(MATERIAL PROVIDED)
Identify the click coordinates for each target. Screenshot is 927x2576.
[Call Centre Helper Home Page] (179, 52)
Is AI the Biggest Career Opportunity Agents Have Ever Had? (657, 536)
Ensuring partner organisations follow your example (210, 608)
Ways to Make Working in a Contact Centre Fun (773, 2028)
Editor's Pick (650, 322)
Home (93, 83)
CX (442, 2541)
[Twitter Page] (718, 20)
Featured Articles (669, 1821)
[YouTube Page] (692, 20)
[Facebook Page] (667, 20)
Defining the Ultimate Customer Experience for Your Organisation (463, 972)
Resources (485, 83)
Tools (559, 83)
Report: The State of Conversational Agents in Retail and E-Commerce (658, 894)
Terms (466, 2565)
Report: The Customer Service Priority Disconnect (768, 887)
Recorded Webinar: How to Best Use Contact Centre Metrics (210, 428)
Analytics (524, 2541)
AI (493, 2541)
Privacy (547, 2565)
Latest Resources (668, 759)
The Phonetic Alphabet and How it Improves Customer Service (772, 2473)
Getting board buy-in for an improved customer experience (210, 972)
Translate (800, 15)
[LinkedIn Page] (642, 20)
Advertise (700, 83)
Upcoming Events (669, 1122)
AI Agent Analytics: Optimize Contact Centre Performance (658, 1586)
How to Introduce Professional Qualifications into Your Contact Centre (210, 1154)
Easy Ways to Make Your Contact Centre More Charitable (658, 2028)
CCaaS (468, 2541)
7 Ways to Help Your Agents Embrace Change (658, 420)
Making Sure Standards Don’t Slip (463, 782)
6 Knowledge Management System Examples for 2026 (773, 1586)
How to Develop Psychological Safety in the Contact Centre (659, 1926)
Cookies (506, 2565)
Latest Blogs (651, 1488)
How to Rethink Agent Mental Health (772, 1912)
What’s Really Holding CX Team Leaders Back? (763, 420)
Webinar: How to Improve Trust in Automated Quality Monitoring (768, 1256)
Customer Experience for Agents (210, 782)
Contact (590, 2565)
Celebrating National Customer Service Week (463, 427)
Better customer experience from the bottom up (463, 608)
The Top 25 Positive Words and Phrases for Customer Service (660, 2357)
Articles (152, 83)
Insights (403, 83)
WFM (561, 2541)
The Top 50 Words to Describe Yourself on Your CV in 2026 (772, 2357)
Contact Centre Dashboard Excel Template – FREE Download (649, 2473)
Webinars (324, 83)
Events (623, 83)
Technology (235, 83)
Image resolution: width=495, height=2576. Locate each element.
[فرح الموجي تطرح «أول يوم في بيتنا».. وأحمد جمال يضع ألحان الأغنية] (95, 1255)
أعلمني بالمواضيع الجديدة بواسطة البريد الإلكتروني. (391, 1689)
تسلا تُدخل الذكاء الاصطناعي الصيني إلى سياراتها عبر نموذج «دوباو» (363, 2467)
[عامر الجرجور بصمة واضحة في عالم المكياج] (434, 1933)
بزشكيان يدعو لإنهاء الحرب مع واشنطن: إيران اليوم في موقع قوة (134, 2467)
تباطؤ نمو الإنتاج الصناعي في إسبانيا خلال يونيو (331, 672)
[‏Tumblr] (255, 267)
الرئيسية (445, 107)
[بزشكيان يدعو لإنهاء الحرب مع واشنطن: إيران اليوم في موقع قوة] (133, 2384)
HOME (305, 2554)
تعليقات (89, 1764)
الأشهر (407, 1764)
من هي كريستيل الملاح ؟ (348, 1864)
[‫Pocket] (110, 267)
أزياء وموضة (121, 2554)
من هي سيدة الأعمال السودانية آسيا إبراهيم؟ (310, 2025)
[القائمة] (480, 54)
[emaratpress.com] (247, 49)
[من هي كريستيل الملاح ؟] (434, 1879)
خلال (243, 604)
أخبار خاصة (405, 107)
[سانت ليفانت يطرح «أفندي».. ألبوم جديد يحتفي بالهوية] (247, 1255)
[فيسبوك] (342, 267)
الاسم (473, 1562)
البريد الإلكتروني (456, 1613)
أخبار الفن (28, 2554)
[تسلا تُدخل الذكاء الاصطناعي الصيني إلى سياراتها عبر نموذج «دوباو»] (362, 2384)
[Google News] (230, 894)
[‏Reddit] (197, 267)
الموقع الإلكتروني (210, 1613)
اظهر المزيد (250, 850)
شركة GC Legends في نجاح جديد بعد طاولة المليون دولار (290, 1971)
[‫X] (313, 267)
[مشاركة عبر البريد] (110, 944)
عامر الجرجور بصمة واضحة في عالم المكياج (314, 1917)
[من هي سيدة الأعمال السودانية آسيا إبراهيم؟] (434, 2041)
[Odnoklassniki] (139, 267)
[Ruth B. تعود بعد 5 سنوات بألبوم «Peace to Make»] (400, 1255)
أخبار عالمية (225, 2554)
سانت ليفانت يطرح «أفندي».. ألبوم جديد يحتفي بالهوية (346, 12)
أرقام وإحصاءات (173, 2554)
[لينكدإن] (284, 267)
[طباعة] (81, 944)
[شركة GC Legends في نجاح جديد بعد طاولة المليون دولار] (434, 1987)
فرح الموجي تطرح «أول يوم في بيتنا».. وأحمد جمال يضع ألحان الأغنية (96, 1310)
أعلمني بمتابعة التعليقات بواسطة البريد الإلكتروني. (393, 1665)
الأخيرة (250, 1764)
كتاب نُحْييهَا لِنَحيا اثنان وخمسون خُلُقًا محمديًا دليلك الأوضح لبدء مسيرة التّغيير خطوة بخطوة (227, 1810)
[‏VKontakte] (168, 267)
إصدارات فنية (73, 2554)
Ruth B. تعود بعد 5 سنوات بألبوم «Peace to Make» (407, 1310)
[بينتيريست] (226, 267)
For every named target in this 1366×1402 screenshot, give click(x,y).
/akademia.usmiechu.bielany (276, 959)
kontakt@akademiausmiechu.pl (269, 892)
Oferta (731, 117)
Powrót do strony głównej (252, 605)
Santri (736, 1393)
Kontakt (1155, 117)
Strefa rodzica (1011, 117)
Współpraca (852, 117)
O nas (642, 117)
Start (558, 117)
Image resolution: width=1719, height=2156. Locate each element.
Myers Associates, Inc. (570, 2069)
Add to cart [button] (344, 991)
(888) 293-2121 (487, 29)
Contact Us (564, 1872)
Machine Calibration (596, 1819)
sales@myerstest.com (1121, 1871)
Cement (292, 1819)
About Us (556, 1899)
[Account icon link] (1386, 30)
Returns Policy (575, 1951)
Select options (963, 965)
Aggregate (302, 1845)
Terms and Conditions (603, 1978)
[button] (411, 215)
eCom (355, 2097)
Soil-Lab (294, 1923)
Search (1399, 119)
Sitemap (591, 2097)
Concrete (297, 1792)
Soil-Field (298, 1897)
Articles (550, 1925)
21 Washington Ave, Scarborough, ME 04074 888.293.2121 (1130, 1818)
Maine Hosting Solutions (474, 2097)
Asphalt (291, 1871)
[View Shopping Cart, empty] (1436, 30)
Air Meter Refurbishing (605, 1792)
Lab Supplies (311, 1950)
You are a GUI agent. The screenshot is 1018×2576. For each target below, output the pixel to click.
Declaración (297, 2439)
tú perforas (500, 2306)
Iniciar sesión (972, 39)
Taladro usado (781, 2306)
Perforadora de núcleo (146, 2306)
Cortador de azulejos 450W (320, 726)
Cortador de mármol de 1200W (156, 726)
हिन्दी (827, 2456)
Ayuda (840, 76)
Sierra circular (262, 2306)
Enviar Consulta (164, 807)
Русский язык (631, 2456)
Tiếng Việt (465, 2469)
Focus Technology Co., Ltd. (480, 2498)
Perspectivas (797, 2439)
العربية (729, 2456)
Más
(End MATERIAL PROVIDED)
Please give back, exactly as it stands above, the stretch from the line with "Cement (292, 1819)" through the line with "[View Shopping Cart, empty] (1436, 30)", and no line outside it.

• OUTPUT FOR THIS TASK
Cement (292, 1819)
About Us (556, 1899)
[Account icon link] (1386, 30)
Returns Policy (575, 1951)
Select options (963, 965)
Aggregate (302, 1845)
Terms and Conditions (603, 1978)
[button] (411, 215)
eCom (355, 2097)
Soil-Lab (294, 1923)
Search (1399, 119)
Sitemap (591, 2097)
Concrete (297, 1792)
Soil-Field (298, 1897)
Articles (550, 1925)
21 Washington Ave, Scarborough, ME 04074 888.293.2121 (1130, 1818)
Maine Hosting Solutions (474, 2097)
Asphalt (291, 1871)
[View Shopping Cart, empty] (1436, 30)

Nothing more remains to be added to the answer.